If $f_n\to f$ in $L^1(\Bbb R)$ and $f_n\to g$ in $L^2(\Bbb R)$,deduce that $f=g$ a.e. 
Let $f_n$ be a sequence in $L^1(\Bbb R)\cap L^2(\Bbb R)$ ;$f\in  L^{1}(\Bbb R)$ and $g\in L^2(\Bbb R)$.
If $f_n\xrightarrow {L_1(\Bbb R)} f, f_n\xrightarrow {L_2(\Bbb R)} g$,then show that $f=g$(almost everywhere).

Attempt:
We have  $\int_\Bbb R |f_n-f|<\infty $  and $\int_\Bbb R |f_n-g|^2<\infty .$
Now since $f_n\xrightarrow {L_1(\Bbb R)}f\implies $ there exists a subsequence $f_{n_k}$ of $f_n$ converging pointwise to $f$ a.e.  $\implies ||f_{n_k}-f||_{L_1(\Bbb R)}\to 0\implies \int _\Bbb R|f_{n_k}-f|\to 0$.
Similarly there exists a subsequence $f_{n_k}$ of $f_n$ converging pointwise to $g$ a.e. $\implies ||f_{n_k}-g||_{L_2(\Bbb R)}\to 0\implies \int _\Bbb R|f_{n_k}-g|^2\to 0$.
Two questions:

*

*Is it true that $\int _\Bbb R|f_{n_k}-g|^2\to 0\implies \int _\Bbb R|f_{n_k}-g|\to 0$.


*If I can show that $\int |f-g|=0$ then that will imply that $f=g $ a.e.
But I am stuck on these questions.Please help.
 A: Because $f_n\to f$ in $L^1$, there is a subsequence converging to $f$ pointwise a.e.. Then that subsequence still converges in $L^2$ to $g$, so it has a further subsequence converging pointwise a.e. to $g.$  This subsubsequence now converges pointwise to both $f$ and to $g$ a.e. implying that $f=g$ a.e. 
This is likely the method Errol.
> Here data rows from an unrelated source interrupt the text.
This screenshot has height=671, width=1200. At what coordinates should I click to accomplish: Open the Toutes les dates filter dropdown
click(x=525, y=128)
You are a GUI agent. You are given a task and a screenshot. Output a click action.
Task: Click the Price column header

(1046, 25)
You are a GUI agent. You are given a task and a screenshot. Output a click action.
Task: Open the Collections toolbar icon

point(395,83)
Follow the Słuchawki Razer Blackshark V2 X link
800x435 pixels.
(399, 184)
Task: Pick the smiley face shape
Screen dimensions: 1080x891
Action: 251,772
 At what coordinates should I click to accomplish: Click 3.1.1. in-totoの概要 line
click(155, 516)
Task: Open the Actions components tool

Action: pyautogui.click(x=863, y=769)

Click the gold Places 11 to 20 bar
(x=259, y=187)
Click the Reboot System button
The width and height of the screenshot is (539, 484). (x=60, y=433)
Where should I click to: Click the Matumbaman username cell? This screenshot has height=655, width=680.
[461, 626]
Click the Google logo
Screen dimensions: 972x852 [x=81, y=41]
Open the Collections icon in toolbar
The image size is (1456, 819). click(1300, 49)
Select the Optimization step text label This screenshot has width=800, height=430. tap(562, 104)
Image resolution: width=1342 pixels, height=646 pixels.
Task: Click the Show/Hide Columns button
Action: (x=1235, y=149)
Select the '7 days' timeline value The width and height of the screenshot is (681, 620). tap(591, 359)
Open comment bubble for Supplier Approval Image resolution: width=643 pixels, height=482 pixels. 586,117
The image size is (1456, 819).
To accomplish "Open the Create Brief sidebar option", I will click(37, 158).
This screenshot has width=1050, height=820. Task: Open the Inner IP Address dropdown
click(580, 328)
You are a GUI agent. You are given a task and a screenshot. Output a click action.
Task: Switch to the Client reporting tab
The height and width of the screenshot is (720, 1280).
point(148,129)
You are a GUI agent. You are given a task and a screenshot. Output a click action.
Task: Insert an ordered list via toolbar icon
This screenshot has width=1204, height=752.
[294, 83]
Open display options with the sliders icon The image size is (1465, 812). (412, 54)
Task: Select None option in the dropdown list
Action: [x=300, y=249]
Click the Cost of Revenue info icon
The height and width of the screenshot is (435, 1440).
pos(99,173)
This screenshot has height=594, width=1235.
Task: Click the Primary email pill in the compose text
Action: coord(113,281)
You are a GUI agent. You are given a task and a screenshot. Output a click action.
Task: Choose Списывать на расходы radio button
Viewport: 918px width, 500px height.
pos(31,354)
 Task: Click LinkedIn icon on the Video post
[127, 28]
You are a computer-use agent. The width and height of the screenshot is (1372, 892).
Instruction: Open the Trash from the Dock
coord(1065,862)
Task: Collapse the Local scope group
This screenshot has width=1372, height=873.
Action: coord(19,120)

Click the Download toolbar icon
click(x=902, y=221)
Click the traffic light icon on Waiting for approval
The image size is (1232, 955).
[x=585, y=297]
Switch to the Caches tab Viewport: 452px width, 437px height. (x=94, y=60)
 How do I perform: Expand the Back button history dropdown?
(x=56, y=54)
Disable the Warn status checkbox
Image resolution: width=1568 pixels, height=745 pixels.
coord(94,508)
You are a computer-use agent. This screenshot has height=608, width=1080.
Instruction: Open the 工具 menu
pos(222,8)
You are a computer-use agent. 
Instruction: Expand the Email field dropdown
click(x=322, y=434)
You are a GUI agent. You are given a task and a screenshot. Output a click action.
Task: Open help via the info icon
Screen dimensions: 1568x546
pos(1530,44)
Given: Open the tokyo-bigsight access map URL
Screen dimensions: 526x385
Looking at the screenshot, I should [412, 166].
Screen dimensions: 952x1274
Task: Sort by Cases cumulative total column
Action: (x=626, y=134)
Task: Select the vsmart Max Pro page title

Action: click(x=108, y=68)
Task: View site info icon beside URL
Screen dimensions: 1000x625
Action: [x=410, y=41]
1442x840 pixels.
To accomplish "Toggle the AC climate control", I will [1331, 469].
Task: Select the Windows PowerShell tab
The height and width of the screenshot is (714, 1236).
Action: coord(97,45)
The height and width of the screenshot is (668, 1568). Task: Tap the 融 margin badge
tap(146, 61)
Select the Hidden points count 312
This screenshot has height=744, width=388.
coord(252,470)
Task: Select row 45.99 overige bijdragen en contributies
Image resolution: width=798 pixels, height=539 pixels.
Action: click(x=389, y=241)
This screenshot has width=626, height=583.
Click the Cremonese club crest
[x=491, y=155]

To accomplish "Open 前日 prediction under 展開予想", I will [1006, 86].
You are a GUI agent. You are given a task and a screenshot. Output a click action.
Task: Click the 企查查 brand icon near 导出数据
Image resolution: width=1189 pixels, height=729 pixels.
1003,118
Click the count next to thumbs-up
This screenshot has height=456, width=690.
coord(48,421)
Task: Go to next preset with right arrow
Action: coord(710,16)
Y hinted at in a comment. 

Regarding your attempts and related questions: 


*

*Taking two different subsequences with no relation between them would make it harder to show they have the same pointwise limit.  

*No you cannot conclude from $\int|f_n-g|^2\to 0$ that $\int|f_n-g|\to 0$, and you cannot even conclude that $\int|f_n-g|$ is ever finite, because you do not no a priori that $g$ is in $L^1$.  (Of course we know in this problem that it ends up being true because $g=f$.)

*If you could show that $\int|f-g|=0$, then it would follow that $f=g$ a.e., but I don't see a way to go this way, again especially because you do not know at first even that $g$ is in $L^1$.  An $L^2$ limit of $L^1$ functions need not be in $L^1$.  The conclusion of this problem does show that $g$ is in $L^1$, by showing that it equals $f$.